__Job__
Please return the following lines word for word, with nothing changed.

(Stored data entries)
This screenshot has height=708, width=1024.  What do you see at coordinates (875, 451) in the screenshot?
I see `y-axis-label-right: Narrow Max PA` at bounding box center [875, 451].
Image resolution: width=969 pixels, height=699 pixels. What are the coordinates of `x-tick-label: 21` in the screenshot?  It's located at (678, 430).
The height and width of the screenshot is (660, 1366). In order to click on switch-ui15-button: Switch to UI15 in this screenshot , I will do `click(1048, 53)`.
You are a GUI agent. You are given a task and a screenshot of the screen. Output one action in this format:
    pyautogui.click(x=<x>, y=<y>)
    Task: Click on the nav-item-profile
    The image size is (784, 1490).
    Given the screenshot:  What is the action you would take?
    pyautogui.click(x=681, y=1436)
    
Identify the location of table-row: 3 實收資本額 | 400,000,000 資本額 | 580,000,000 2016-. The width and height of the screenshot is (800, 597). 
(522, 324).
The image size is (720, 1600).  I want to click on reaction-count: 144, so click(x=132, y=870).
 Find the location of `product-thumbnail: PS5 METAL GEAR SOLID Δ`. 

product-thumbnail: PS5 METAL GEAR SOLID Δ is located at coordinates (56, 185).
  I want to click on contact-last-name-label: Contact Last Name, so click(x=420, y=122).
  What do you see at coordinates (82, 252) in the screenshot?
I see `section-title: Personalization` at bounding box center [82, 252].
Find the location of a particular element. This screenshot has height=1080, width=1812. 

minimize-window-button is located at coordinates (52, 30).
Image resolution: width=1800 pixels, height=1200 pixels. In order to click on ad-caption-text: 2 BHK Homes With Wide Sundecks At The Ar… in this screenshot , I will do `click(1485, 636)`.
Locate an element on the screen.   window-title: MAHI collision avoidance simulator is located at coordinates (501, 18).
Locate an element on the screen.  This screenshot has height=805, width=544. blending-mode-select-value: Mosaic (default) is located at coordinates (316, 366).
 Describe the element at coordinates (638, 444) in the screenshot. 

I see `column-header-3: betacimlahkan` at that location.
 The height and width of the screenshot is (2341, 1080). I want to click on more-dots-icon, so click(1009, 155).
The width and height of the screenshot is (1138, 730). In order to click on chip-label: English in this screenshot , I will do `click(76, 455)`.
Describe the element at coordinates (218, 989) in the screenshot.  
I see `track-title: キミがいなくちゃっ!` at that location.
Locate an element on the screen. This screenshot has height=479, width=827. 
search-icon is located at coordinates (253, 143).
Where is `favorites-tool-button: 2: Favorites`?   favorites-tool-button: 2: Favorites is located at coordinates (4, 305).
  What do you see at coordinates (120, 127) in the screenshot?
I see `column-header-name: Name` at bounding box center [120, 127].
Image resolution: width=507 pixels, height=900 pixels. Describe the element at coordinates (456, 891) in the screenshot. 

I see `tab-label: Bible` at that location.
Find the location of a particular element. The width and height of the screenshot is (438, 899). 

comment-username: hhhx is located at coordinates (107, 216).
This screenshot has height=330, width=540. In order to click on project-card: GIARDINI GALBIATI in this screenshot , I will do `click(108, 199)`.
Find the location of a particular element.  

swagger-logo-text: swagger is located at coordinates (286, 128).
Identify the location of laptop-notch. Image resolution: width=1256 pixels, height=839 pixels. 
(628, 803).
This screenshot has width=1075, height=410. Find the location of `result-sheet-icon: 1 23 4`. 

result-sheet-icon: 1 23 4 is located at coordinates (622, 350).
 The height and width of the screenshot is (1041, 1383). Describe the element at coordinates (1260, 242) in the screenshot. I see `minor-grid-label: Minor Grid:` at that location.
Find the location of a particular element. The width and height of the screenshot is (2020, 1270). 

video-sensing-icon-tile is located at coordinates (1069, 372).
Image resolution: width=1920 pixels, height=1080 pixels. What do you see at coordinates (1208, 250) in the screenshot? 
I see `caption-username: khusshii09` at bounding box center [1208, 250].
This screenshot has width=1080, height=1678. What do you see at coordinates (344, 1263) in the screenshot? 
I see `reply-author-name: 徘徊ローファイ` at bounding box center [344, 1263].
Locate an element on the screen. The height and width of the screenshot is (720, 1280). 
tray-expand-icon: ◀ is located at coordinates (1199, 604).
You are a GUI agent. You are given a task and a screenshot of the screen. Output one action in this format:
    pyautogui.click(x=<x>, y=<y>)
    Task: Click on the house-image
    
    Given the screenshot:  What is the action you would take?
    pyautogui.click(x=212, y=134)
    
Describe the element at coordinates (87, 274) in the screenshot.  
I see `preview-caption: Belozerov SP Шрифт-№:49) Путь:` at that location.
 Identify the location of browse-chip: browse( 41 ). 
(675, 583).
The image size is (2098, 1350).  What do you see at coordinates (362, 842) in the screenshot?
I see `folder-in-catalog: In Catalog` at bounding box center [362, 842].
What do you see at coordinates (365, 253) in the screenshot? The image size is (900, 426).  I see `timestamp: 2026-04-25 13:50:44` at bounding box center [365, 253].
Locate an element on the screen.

__Exercise answer__
This screenshot has height=708, width=1024.  What do you see at coordinates (875, 451) in the screenshot?
I see `y-axis-label-right: Narrow Max PA` at bounding box center [875, 451].
Image resolution: width=969 pixels, height=699 pixels. What are the coordinates of `x-tick-label: 21` in the screenshot?  It's located at (678, 430).
The height and width of the screenshot is (660, 1366). In order to click on switch-ui15-button: Switch to UI15 in this screenshot , I will do `click(1048, 53)`.
You are a GUI agent. You are given a task and a screenshot of the screen. Output one action in this format:
    pyautogui.click(x=<x>, y=<y>)
    Task: Click on the nav-item-profile
    The image size is (784, 1490).
    Given the screenshot:  What is the action you would take?
    pyautogui.click(x=681, y=1436)
    
Identify the location of table-row: 3 實收資本額 | 400,000,000 資本額 | 580,000,000 2016-. The width and height of the screenshot is (800, 597). 
(522, 324).
The image size is (720, 1600).  I want to click on reaction-count: 144, so click(x=132, y=870).
 Find the location of `product-thumbnail: PS5 METAL GEAR SOLID Δ`. 

product-thumbnail: PS5 METAL GEAR SOLID Δ is located at coordinates (56, 185).
  I want to click on contact-last-name-label: Contact Last Name, so click(x=420, y=122).
  What do you see at coordinates (82, 252) in the screenshot?
I see `section-title: Personalization` at bounding box center [82, 252].
Find the location of a particular element. This screenshot has height=1080, width=1812. 

minimize-window-button is located at coordinates (52, 30).
Image resolution: width=1800 pixels, height=1200 pixels. In order to click on ad-caption-text: 2 BHK Homes With Wide Sundecks At The Ar… in this screenshot , I will do `click(1485, 636)`.
Locate an element on the screen.   window-title: MAHI collision avoidance simulator is located at coordinates (501, 18).
Locate an element on the screen.  This screenshot has height=805, width=544. blending-mode-select-value: Mosaic (default) is located at coordinates (316, 366).
 Describe the element at coordinates (638, 444) in the screenshot. 

I see `column-header-3: betacimlahkan` at that location.
 The height and width of the screenshot is (2341, 1080). I want to click on more-dots-icon, so click(1009, 155).
The width and height of the screenshot is (1138, 730). In order to click on chip-label: English in this screenshot , I will do `click(76, 455)`.
Describe the element at coordinates (218, 989) in the screenshot.  
I see `track-title: キミがいなくちゃっ!` at that location.
Locate an element on the screen. This screenshot has height=479, width=827. 
search-icon is located at coordinates (253, 143).
Where is `favorites-tool-button: 2: Favorites`?   favorites-tool-button: 2: Favorites is located at coordinates (4, 305).
  What do you see at coordinates (120, 127) in the screenshot?
I see `column-header-name: Name` at bounding box center [120, 127].
Image resolution: width=507 pixels, height=900 pixels. Describe the element at coordinates (456, 891) in the screenshot. 

I see `tab-label: Bible` at that location.
Find the location of a particular element. The width and height of the screenshot is (438, 899). 

comment-username: hhhx is located at coordinates (107, 216).
This screenshot has height=330, width=540. In order to click on project-card: GIARDINI GALBIATI in this screenshot , I will do `click(108, 199)`.
Find the location of a particular element.  

swagger-logo-text: swagger is located at coordinates (286, 128).
Identify the location of laptop-notch. Image resolution: width=1256 pixels, height=839 pixels. 
(628, 803).
This screenshot has width=1075, height=410. Find the location of `result-sheet-icon: 1 23 4`. 

result-sheet-icon: 1 23 4 is located at coordinates (622, 350).
 The height and width of the screenshot is (1041, 1383). Describe the element at coordinates (1260, 242) in the screenshot. I see `minor-grid-label: Minor Grid:` at that location.
Find the location of a particular element. The width and height of the screenshot is (2020, 1270). 

video-sensing-icon-tile is located at coordinates (1069, 372).
Image resolution: width=1920 pixels, height=1080 pixels. What do you see at coordinates (1208, 250) in the screenshot? 
I see `caption-username: khusshii09` at bounding box center [1208, 250].
This screenshot has width=1080, height=1678. What do you see at coordinates (344, 1263) in the screenshot? 
I see `reply-author-name: 徘徊ローファイ` at bounding box center [344, 1263].
Locate an element on the screen. The height and width of the screenshot is (720, 1280). 
tray-expand-icon: ◀ is located at coordinates (1199, 604).
You are a GUI agent. You are given a task and a screenshot of the screen. Output one action in this format:
    pyautogui.click(x=<x>, y=<y>)
    Task: Click on the house-image
    
    Given the screenshot:  What is the action you would take?
    pyautogui.click(x=212, y=134)
    
Describe the element at coordinates (87, 274) in the screenshot.  
I see `preview-caption: Belozerov SP Шрифт-№:49) Путь:` at that location.
 Identify the location of browse-chip: browse( 41 ). 
(675, 583).
The image size is (2098, 1350).  What do you see at coordinates (362, 842) in the screenshot?
I see `folder-in-catalog: In Catalog` at bounding box center [362, 842].
What do you see at coordinates (365, 253) in the screenshot? The image size is (900, 426).  I see `timestamp: 2026-04-25 13:50:44` at bounding box center [365, 253].
Locate an element on the screen.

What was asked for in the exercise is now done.